Is this a standalone server or a cluster?

Did you try reverting the snap to the previous revision?

It may indeed be related to the amount of snapshots if the db operations are taking a long time.

You could also try switching to the LTS for now

snap refresh lxd --channel=5.21/stable

As that does not yet have that patch.

It’s a standalone server. Actually, it started out as a standalone server (in ~2018?). Then early 2022 I created a cluster to which I added this machine. Somewhere in summer 2023 I removed it from the cluster because I needed the other nodes for some other test stuff.

Thanks for the suggestion! I’ll try to downgrade to 5.21 and see if that works.

1 Like

Indeed, this works! :pray:. lxc works again and all containers are back online.

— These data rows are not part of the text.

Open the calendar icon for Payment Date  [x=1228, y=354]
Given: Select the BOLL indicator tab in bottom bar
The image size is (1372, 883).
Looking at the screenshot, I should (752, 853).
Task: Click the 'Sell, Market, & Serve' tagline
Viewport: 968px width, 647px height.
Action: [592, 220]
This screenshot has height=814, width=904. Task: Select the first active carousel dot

I’ll see if I can remove a bunch of the snapshots.

1 Like

If you could send me your database dir i can try and reproduce this issue and resolve it with a big fix, as eventually this same patch will maje irs way into the LTS series too.

1 Like

Thanks @tomp! I have just sent you an e-mail. If you need any other information, please let me know.

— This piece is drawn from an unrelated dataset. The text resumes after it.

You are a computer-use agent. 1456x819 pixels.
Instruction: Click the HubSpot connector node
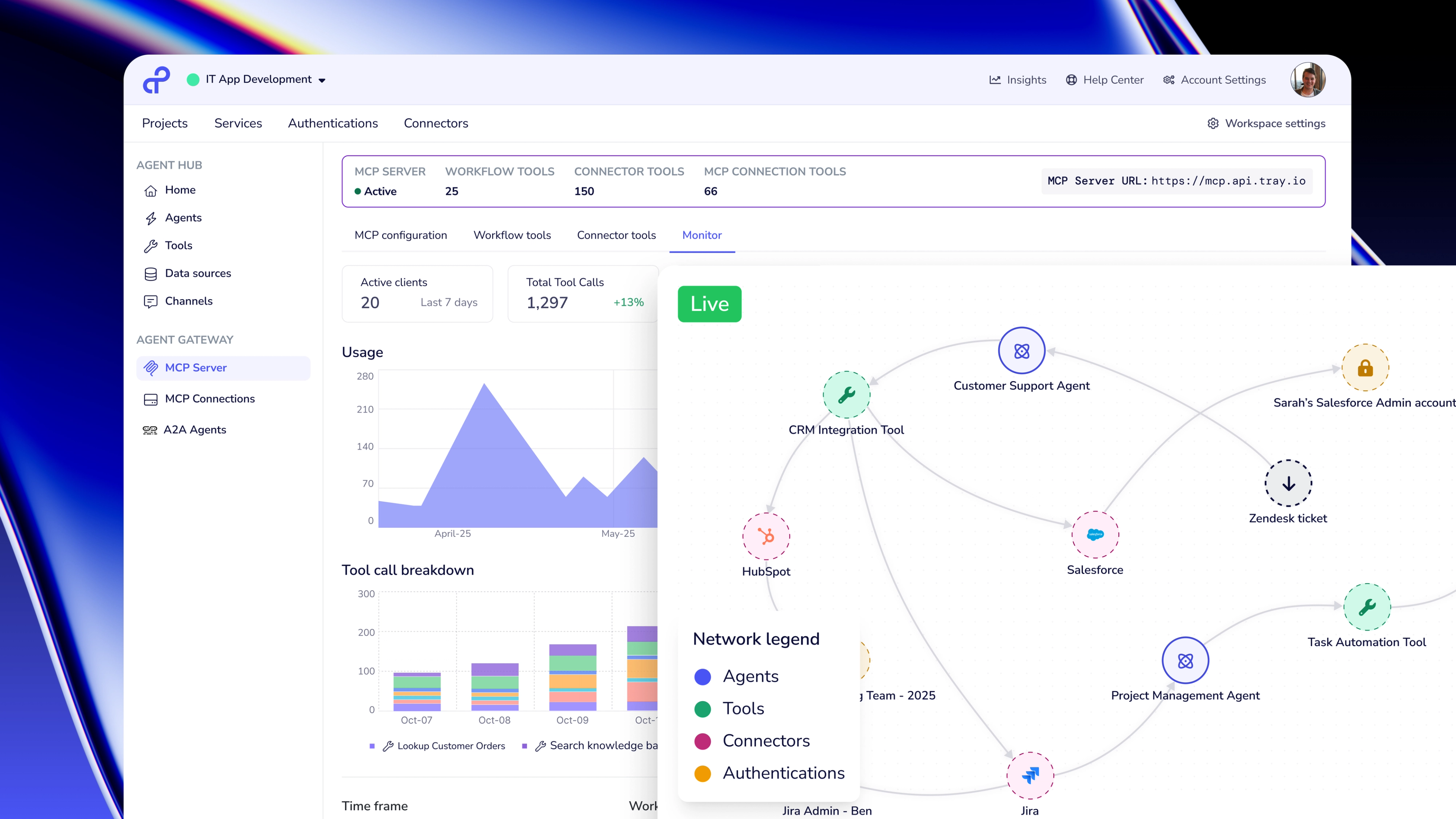pyautogui.click(x=766, y=536)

I’ll stick to 5.21/stable for now, but I could probably test something if needed. This is a home server, so a bit of downtime is OK :sweat_smile:.

1 Like

Thanks!

I’ve got this PR in the works that should fix it.

Once its merged I’ll apply it to the 6/candidate branch and then you can try refreshing to that and see if it works. Then you can switch to 6/stable going forward if you would like (this is preferable to latest/stable, see LXD 6.2 has been released).

Thanks

Thanks for the quick turnaround time! I’ll keep an eye on the patch and will try to switch to 6/candidate when it’s included there.

Hi,

Please can you try 6/candidate channel now,

sudo snap refresh lxd --channel=6/candidate

Thanks
Tom

I have tried the upgrade to 6/candidate: 6.2-bde4d03 and that went well :+1:.

I noticed that I currently have (only?) 1268 snapshots. Not sure how this got pruned that much, though (from 2112 before). I had only removed a handful manually. However, most snapshots have a 14 day lifespan, so maybe that accounts for the difference (although it sounds a bit much).

In any case, the patch seems to work. Thanks a lot for your time :pray:!

1 Like

Cool thanks, we’ll push that out to 6/stable in the new year.

1 Like

LXD 6.2-bde4d03 includes the fix for the volatile.%.last_state.ip_addresses patch and is now in latest/stable and 6/stable.

1 Like